Work request =>
Below are the records; give the number of their lines that contain the word "will" and nothing more.

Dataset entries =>
....

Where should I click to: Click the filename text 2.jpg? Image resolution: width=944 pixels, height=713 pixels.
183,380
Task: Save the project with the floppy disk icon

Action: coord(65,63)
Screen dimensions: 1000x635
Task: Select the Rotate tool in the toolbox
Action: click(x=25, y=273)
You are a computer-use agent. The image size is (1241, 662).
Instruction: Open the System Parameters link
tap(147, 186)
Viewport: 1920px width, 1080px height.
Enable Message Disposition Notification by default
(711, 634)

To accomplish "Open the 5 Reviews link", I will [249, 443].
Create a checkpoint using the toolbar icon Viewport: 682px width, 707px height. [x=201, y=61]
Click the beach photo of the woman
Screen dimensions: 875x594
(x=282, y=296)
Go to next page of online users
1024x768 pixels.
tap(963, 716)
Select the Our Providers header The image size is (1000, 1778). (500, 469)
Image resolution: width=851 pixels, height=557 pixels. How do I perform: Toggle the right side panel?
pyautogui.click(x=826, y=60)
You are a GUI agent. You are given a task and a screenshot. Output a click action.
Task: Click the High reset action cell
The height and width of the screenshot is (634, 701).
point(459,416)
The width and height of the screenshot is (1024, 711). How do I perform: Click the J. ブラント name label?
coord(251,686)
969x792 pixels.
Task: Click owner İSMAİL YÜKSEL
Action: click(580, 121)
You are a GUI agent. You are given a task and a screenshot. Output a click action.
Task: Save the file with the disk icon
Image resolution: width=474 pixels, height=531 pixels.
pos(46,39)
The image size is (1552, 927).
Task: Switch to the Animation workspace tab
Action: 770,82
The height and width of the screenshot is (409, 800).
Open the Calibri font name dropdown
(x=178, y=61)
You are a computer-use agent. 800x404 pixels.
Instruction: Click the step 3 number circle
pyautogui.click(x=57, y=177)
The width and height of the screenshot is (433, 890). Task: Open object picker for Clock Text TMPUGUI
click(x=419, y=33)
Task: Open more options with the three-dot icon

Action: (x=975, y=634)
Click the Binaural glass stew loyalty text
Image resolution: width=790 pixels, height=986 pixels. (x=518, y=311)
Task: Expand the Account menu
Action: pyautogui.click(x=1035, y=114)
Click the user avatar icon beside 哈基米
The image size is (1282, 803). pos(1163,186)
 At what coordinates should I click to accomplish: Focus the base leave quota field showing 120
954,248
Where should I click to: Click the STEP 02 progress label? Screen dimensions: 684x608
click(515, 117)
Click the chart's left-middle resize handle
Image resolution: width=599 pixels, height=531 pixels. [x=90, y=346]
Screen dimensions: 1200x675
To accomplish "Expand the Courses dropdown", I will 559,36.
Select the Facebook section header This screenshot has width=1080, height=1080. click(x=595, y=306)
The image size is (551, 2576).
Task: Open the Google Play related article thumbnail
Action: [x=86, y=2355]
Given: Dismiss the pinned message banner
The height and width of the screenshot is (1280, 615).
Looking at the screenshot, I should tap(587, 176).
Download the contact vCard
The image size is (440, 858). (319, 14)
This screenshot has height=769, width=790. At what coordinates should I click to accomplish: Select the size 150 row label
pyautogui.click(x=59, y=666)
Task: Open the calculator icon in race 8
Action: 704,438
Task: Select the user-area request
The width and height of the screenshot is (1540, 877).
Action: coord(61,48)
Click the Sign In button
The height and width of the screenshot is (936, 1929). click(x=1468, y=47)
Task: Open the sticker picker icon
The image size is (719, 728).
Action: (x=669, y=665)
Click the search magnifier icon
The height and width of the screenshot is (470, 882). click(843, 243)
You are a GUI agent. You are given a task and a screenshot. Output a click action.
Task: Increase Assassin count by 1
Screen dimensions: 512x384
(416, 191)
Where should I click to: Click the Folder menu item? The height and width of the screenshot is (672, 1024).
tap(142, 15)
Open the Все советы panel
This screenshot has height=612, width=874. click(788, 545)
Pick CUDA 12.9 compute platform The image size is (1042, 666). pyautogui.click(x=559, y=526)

....

Response below =>
2